Lissner’s past history is impressive: Théâtre du Châtelet (1988-1997), Aix-en-Provence Festival (1998-2006). At those same periods, Lissner directed two theaters with one of which, the Théâtre des Bouffes du Nord, he co-directed with theater legend Peter Brook.  Lissner was the first non-Italian to lead the La Scala opera company, 2005 – 2012. Moving on from seven years at the Aix-en-Provence festival (which has almost no government support) he was aware that major commercial brands might be interested in contributing to, and receiving recognition from, the legendary company. With this new financial source, and more challenging programming, he restored the balance sheet and standing of the historic theater after a long period of decline.

For the period beginning in 2014, It was generally accepted that he, or Serge Dorny of the Opéra National de Lyon, might be the logical successor to the conservative Nicolas Joel to take the Paris Opera to a new level of artistic and financial success. Lissner, coming from the La Scala rescue, seemed the careful choice but his programming, productions and casting, while important, maybe lacks a particular flare to garner the international attention many in France would like to see. The artistically adventurous Dorny, who took a plodding regional company in Lyon into the international spotlight, is now only 58 and would still be high on anyone’s list for Paris but is now unavailable: in March, he was named the new intendant of the Bavarian State Opera to start in 2021 and is already spending some of his time in Munich. Dorny’s Opéra national de Lyon now has a broad and challenging repertory and, importantly, the full houses have an average age much younger than when he arrived.

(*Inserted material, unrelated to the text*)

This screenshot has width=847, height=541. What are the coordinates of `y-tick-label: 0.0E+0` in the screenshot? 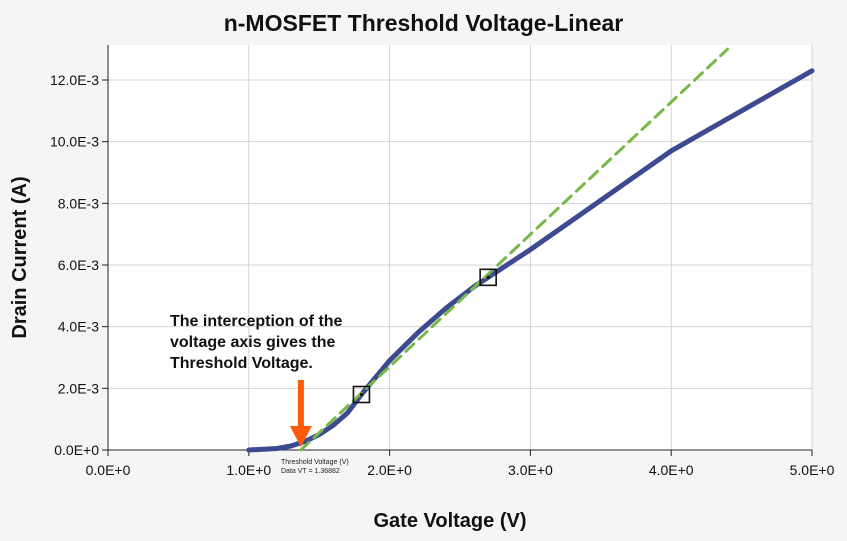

Lissner was the first non-Italian to lead La Scala and Dominique Meyer was the first non-Germanic to lead the VSO. Among names who might take over in Paris, note that Dominique Meyer is approaching his final season, 2019-2020, at the Vienna State Opera. Meyer will be 65 in 2020 and his ten year term saw steady direction and solid attendance. Radical productions were avoided, outrage was seldom heard and conservative Vienna was satisfied. There is a separate company, the Theater an der Wien, whose mission is to probe the edges of modern opera, so Meyer’s job, to continue the tradition of the VSO, was not subject to controversy.  He imported Manuel Legris from the Paris Opera Ballet who revived the moribund ballet and brought it positive international attention. Meyer could be under consideration but there has been some movement in regional companies in France to look to a younger generation for a fresh approach to opera. Nothing has been leaked about a Culture Ministry search committee or have any candidate names been hinted at. At least we know that the process has begun.